Chapter Text
Montreal – Locker Room
Zane grins as the team piles back into the locker room, loud and boisterous, riding the clean high of a good first practice. It’s chaos in all the best ways. The door bangs open with an uneven rhythm. Skates clatter against the rubber mat. Dykstra is already arguing about whose playlist gets the speaker next while Dillon is mid-rant about zone entries and Barrett is heckling him for overcomplicating it. Zane loves it.
These early days are magical, stolen moments after the ice when everything feels possible and the season hasn’t taken its first bruise yet. He’s been in this room long enough to recognize the shape of a good year before it starts. And this year has all the signs that it’s going to be phenomenal. The mood is electric, and in no small part because their captain looks like it’s Christmas morning.
Ilya Rozanov doesn’t do quiet excitement and today Roz is talking a mile a minute, grinning from ear to ear. Zane watches him clap Hollander on the back with a private smile as they come in from the tunnel, both of them still half-charged from the ice, before spinning away, bounding between the various cliques of the team.
“Okay!” Zane calls across the room, loud enough to cut across the chatter. “I get it now, Hollander.”

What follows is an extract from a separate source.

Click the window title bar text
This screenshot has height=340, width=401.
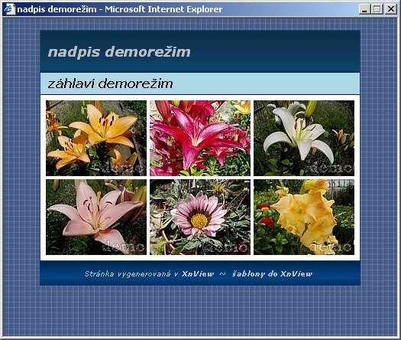point(120,9)
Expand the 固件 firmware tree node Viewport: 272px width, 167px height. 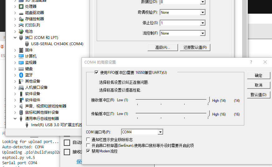click(x=15, y=50)
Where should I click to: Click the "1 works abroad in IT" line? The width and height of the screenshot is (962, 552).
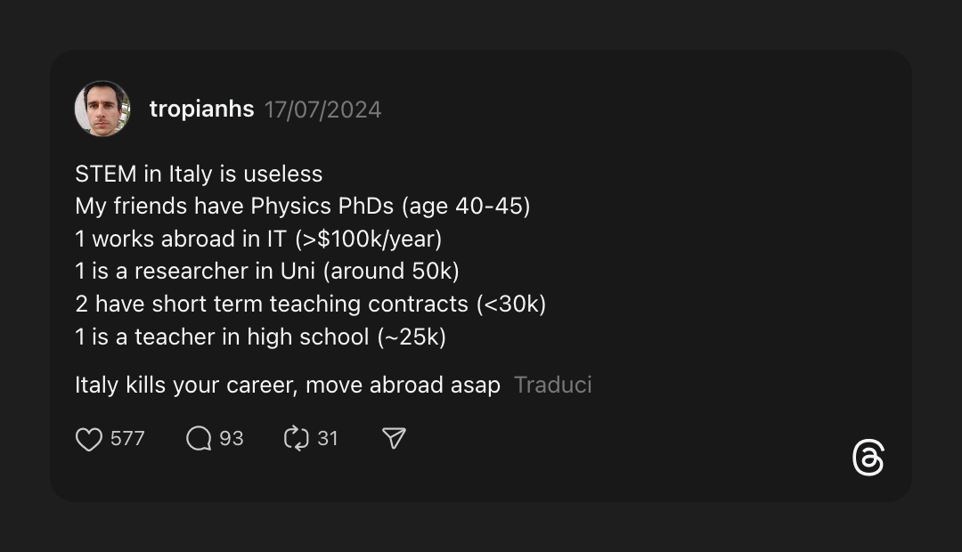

Shane Hollander — the legend, the rival-turned-linemate, the worst nightmare they’ve had to game plan around for years — looks up, slightly startled, like he wasn’t expecting to be addressed directly.

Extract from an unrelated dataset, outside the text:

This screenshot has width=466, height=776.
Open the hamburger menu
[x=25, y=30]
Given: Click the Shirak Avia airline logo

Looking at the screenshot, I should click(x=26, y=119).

“Get what?” Hollander asks.
Zane gestures broadly toward Ilya, who is currently shoving Barrett out of his own stall with one hand while arguing about a missed defensive read, all bright teeth and laughter.
“Why he’s been unbearable all summer,” Zane says. “Grinning like the damn Cheshire cat. You two on a line is like nothing I’ve ever seen.”
It isn’t flattery. Watching them during practice it had felt borderline unsportsmanlike to have them on the same team. They don’t just anticipate each other — they read each other’s minds. Hollander shifts his weight and Rozanov is already cutting into the seam. Rozanov drifts wide and Hollander fills the gap without looking. Rozanov passes the puck to seemingly no one and like he teleported, Hollander is there. It’s surgical. Ruthless. And so completely effortless it takes your breath away to watch.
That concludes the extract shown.